Correlation Between Wonil Special and Formetal
Can any of the company-specific risk be diversified away by investing in both Wonil Special and Formetal at the same time? Although using a correlation coefficient on its own may not help to predict future stock returns, this module helps to understand the diversifiable risk of combining Wonil Special and Formetal into the same portfolio, which is an essential part of the fundamental portfolio management process.
By analyzing existing cross correlation between Wonil Special Steel and Formetal Co, you can compare the effects of market volatilities on Wonil Special and Formetal and check how they will diversify away market risk if combined in the same portfolio for a given time horizon. You can also utilize pair trading strategies of matching a long position in Wonil Special with a short position of Formetal. Check out your portfolio center. Please also check ongoing floating volatility patterns of Wonil Special and Formetal.
Diversification Opportunities for Wonil Special and Formetal
0.67 | Correlation Coefficient |
Poor diversification
The 3 months correlation between Wonil and Formetal is 0.67. Overlapping area represents the amount of risk that can be diversified away by holding Wonil Special Steel and Formetal Co in the same portfolio, assuming nothing else is changed. The correlation between historical prices or returns on Formetal and Wonil Special is a relative statistical measure of the degree to which these equity instruments tend to move together. The correlation coefficient measures the extent to which returns on Wonil Special Steel are associated (or correlated) with Formetal. Values of the correlation coefficient range from -1 to +1, where. The correlation of zero (0) is possible when the price movement of Formetal has no effect on the direction of Wonil Special i.e., Wonil Special and Formetal go up and down completely randomly.
Pair Corralation between Wonil Special and Formetal
Assuming the 90 days trading horizon Wonil Special is expected to generate 5.59 times less return on investment than Formetal. But when comparing it to its historical volatility, Wonil Special Steel is 4.15 times less risky than Formetal. It trades about 0.17 of its potential returns per unit of risk. Formetal Co is currently generating about 0.22 of returns per unit of risk over similar time horizon. If you would invest 338,000 in Formetal Co on November 2, 2024 and sell it today you would earn a total of 42,500 from holding Formetal Co or generate 12.57% return on investment over 90 days.

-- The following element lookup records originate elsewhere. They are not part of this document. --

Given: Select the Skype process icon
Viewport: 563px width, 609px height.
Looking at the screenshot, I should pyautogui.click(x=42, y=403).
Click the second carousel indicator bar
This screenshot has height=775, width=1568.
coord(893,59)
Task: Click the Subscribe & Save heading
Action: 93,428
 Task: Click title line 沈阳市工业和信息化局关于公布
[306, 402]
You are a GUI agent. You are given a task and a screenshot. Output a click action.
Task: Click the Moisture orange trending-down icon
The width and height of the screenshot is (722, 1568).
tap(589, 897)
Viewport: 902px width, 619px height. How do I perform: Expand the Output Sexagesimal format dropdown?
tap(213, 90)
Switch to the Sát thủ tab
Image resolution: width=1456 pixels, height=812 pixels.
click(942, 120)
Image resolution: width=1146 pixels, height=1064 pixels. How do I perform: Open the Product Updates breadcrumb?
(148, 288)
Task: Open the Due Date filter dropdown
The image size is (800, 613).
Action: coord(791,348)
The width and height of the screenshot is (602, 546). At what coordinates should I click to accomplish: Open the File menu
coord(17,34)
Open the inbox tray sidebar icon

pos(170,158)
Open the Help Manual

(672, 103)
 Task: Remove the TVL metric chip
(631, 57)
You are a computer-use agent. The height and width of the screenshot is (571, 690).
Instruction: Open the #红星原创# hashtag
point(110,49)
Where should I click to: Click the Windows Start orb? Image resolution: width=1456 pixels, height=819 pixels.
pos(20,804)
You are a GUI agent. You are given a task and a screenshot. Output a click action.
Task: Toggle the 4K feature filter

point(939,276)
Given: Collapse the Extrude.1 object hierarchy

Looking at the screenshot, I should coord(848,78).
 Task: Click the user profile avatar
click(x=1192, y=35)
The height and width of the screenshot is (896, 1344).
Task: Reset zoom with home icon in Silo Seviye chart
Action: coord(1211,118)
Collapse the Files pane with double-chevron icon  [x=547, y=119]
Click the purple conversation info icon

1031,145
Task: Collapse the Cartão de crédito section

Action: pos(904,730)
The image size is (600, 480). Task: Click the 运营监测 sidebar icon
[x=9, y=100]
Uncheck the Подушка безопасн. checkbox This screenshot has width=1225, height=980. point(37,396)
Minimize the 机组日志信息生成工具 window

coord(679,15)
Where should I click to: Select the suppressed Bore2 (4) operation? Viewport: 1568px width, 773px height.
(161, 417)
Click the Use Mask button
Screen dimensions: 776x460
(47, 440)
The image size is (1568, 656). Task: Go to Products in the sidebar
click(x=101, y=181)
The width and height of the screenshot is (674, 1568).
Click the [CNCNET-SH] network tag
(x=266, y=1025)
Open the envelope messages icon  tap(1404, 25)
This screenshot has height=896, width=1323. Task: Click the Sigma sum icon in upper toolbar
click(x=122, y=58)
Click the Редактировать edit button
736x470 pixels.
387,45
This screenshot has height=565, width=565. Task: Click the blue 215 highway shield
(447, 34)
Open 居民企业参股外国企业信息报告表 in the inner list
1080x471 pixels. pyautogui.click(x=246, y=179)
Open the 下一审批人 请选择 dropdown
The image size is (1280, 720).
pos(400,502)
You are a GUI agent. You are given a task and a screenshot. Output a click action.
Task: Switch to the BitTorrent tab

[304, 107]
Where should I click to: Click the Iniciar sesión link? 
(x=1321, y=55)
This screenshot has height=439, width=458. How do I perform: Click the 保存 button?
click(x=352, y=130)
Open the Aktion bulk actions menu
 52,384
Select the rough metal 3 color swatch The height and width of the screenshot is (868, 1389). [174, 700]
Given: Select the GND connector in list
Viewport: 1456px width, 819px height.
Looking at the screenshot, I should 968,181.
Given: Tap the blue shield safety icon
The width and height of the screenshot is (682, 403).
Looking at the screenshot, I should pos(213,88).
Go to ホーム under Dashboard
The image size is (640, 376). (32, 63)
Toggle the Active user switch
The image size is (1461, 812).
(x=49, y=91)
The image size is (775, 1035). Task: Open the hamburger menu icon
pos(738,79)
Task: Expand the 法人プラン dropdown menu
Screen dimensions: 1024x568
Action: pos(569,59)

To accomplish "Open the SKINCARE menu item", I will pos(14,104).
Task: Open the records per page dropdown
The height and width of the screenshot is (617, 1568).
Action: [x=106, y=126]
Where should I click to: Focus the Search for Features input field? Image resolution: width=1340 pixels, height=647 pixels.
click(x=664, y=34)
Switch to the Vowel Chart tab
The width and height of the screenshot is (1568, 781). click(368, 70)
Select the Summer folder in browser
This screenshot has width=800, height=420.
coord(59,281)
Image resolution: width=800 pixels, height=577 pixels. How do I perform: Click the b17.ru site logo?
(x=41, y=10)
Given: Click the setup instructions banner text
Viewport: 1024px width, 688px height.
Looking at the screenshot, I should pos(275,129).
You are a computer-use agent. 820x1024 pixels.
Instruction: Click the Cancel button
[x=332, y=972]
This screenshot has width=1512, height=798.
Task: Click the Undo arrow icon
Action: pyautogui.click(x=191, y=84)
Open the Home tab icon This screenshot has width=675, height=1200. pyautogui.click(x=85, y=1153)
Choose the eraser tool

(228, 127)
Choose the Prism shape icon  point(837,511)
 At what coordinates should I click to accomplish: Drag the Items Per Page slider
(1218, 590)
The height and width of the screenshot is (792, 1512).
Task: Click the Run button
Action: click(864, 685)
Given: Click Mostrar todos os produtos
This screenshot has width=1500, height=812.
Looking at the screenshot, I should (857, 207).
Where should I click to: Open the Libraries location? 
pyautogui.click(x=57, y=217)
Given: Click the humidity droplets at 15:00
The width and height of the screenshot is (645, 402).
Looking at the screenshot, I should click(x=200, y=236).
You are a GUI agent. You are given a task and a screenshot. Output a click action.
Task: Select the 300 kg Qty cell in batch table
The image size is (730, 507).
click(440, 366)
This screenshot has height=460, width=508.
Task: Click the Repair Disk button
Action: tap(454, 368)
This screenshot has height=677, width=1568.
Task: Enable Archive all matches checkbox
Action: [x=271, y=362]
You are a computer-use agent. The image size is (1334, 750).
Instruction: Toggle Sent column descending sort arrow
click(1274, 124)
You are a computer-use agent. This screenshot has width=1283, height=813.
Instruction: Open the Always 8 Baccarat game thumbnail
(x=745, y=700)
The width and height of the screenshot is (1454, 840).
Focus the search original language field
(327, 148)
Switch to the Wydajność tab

Time Period | 3 Months [change] |
Direction | Moves Together |
Strength | Significant |
Accuracy | 100.0% |
Values | Daily Returns |
Wonil Special Steel vs. Formetal Co
Performance |
Timeline |
Wonil Special Steel |
Formetal |
Wonil Special and Formetal Volatility Contrast
Predicted Return Density |
Returns |
Pair Trading with Wonil Special and Formetal
The main advantage of trading using opposite Wonil Special and Formetal positions is that it hedges away some unsystematic risk. Because of two separate transactions, even if Wonil Special position performs unexpectedly, Formetal can make up some of the losses. Pair trading also minimizes risk from directional movements in the market. For example, if an entire industry or sector drops because of unexpected headlines, the short position in Formetal will offset losses from the drop in Formetal's long position.Wonil Special vs. LG Chemicals | Wonil Special vs. POSCO Holdings | Wonil Special vs. Hanwha Solutions | Wonil Special vs. Lotte Chemical Corp |
Formetal vs. Daechang Steel Co | Formetal vs. PlayD Co | Formetal vs. Dongbu Insurance Co | Formetal vs. Lotte Non Life Insurance |
Check out your portfolio center.Note that this page's information should be used as a complementary analysis to find the right mix of equity instruments to add to your existing portfolios or create a brand new portfolio. You can also try the Fundamental Analysis module to view fundamental data based on most recent published financial statements.